**What to produce**
From the listing below, copy out every line where the word "photo" appears.

**Available data**
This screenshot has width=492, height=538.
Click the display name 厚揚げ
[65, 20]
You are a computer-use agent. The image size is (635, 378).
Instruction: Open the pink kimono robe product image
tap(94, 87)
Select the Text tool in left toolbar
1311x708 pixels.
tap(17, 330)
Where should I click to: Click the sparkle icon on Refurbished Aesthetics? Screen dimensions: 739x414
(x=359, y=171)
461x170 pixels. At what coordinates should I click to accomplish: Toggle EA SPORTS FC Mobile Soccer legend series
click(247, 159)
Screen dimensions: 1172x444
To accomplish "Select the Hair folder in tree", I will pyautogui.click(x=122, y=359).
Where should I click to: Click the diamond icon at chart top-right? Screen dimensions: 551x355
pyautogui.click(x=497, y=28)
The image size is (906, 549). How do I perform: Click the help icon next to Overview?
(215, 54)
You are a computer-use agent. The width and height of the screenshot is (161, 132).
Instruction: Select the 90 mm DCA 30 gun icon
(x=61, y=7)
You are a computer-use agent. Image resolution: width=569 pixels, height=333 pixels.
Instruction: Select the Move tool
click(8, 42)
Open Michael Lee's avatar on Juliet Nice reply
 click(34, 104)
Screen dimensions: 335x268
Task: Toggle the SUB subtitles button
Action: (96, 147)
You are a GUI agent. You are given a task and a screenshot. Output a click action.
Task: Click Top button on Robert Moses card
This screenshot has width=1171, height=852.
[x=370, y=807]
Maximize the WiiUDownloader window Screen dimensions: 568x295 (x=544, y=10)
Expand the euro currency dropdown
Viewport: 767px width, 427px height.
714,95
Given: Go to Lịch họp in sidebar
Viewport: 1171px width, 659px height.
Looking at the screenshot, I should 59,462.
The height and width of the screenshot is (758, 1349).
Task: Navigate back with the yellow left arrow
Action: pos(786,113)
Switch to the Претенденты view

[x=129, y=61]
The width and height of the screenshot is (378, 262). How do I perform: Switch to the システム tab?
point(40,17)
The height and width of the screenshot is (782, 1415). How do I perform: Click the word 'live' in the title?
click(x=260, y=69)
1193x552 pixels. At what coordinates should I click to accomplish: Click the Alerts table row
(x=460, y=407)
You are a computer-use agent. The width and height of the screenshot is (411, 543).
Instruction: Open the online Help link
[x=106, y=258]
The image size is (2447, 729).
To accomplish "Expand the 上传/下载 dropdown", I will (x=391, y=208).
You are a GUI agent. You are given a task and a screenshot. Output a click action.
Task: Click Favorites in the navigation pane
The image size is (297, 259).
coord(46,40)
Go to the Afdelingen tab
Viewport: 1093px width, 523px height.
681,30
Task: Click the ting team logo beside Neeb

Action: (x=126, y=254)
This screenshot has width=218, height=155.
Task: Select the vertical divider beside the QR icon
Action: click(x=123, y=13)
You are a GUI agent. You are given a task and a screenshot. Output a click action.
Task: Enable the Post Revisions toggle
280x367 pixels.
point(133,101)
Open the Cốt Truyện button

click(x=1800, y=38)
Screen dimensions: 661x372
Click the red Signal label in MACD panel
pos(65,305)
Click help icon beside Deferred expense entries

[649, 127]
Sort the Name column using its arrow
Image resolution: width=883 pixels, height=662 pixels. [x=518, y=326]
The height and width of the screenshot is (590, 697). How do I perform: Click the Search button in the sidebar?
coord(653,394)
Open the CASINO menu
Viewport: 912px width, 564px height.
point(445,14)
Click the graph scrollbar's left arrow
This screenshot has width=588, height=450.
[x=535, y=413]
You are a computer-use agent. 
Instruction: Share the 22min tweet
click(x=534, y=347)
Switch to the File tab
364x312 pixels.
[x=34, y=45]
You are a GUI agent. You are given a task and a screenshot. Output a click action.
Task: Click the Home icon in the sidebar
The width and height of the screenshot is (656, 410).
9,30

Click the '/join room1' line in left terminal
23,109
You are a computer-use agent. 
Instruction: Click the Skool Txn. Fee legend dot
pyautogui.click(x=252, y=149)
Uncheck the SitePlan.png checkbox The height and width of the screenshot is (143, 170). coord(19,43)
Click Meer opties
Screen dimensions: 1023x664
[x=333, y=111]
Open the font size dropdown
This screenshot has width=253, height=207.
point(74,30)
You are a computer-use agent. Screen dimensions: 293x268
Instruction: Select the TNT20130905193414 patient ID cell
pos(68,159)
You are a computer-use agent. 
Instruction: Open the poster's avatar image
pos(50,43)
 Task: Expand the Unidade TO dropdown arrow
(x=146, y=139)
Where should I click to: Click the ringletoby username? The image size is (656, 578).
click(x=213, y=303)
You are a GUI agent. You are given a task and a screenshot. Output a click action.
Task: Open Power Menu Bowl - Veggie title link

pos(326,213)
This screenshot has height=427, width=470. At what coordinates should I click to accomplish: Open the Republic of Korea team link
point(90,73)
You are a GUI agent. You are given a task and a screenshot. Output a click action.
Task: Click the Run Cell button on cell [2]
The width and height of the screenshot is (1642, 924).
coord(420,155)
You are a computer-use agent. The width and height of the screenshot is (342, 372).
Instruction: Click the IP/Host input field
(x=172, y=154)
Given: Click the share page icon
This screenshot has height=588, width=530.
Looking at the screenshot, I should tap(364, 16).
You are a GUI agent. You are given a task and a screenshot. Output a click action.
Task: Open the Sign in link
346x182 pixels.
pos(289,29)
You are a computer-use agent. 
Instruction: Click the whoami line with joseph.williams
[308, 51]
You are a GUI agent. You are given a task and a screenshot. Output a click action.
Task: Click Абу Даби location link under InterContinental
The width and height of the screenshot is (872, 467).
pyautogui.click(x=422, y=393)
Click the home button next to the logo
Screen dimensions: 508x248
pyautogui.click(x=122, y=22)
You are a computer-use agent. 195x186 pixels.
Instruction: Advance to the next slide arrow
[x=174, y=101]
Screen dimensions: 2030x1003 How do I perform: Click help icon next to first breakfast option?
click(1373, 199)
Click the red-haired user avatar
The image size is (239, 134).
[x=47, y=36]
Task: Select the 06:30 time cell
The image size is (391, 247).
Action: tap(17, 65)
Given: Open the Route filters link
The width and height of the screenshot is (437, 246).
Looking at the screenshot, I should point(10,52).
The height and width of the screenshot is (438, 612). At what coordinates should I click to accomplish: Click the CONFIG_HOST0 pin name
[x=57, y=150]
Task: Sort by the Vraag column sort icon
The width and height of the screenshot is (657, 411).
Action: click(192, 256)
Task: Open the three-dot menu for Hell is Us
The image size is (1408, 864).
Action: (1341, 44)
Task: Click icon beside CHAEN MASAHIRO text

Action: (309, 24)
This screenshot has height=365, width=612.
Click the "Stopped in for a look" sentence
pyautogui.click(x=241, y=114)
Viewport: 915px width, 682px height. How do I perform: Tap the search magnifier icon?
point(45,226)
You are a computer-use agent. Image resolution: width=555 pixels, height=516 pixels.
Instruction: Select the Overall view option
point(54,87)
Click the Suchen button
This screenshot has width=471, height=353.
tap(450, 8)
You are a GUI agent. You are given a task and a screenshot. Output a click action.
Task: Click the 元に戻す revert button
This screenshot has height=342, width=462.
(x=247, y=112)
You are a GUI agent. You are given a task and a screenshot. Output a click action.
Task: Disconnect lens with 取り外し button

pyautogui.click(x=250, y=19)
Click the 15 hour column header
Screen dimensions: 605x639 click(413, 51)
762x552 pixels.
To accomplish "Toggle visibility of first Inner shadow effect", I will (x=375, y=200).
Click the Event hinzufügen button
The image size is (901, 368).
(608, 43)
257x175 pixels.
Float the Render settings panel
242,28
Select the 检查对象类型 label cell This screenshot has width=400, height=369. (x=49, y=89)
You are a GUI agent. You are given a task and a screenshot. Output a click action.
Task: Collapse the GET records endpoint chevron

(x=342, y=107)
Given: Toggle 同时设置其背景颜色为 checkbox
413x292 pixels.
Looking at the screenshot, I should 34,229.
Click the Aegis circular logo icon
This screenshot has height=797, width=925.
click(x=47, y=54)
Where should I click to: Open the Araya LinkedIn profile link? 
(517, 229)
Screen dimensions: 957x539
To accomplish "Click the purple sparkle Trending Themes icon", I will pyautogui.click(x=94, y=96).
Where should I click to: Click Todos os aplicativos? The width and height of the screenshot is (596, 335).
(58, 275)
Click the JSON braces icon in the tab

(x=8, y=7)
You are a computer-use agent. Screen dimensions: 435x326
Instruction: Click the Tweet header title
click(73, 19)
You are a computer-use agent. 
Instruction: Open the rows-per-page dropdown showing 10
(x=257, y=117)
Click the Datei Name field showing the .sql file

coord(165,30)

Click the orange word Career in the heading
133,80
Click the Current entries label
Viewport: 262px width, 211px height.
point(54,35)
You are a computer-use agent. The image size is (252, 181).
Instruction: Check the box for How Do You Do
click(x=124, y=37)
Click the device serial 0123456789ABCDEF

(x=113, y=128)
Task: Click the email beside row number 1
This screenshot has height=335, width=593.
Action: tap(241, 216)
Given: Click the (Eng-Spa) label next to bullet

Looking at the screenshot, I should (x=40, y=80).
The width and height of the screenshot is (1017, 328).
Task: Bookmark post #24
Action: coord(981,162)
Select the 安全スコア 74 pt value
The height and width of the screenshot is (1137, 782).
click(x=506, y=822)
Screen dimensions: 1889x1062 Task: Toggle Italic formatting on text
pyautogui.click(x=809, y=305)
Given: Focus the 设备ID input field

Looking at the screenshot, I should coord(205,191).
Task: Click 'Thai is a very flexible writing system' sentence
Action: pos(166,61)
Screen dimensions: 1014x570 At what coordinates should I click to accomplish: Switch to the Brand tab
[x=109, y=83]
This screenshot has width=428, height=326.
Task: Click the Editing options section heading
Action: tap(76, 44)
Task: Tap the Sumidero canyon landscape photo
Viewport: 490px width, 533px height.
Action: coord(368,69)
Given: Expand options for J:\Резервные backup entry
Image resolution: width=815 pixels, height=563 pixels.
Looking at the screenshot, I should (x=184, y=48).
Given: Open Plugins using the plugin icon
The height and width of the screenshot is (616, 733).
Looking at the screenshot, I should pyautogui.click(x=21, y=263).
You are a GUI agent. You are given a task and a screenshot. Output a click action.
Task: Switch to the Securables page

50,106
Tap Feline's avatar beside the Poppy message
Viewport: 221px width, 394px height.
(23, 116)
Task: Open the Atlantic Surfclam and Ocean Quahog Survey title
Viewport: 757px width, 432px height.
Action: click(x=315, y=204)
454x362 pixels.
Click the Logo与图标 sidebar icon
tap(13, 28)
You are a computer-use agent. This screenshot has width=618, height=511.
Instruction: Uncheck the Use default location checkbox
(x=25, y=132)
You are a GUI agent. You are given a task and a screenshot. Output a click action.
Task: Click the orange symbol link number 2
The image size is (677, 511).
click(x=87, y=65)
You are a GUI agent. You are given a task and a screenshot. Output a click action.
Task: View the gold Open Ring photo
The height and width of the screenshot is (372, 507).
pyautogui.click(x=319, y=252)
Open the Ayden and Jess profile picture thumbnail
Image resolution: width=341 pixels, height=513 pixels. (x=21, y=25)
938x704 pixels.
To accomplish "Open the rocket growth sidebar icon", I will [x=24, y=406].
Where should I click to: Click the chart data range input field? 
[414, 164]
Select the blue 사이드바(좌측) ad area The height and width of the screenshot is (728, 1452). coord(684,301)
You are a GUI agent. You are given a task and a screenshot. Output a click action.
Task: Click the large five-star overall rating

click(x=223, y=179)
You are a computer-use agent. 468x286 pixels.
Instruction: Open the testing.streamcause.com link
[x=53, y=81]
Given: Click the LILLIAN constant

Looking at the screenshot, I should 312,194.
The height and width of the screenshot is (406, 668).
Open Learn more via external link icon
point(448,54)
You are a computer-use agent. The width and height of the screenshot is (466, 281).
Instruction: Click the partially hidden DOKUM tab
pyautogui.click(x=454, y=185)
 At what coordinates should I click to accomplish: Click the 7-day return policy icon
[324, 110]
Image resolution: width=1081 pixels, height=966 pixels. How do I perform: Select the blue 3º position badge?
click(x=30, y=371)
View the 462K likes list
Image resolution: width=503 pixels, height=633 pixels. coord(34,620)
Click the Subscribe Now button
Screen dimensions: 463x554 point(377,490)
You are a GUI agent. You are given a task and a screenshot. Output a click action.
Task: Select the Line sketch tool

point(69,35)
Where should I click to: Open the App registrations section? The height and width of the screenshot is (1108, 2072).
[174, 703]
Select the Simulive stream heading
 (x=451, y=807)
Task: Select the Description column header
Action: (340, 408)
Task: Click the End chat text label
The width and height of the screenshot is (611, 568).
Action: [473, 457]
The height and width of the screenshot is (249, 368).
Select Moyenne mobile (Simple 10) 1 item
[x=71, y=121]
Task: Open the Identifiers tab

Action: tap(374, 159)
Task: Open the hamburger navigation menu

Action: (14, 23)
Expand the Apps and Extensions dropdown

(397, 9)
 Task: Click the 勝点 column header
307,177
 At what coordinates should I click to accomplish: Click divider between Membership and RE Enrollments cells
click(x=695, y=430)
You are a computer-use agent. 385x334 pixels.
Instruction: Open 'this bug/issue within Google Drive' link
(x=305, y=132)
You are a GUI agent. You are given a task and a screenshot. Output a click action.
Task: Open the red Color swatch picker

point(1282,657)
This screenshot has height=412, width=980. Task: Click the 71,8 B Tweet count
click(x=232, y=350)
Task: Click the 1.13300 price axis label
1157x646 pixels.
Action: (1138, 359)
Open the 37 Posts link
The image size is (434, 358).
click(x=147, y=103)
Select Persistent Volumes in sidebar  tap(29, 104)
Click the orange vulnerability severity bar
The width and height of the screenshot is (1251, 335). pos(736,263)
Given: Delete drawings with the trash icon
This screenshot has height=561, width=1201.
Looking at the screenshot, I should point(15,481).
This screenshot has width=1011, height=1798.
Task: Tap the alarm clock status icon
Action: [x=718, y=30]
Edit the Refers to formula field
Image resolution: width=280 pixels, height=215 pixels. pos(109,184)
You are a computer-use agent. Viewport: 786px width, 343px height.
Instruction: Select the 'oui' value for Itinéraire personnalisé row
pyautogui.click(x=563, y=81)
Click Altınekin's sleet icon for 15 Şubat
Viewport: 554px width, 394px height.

**Solution to the problem**
Task: Tap the Sumidero canyon landscape photo
Task: View the gold Open Ring photo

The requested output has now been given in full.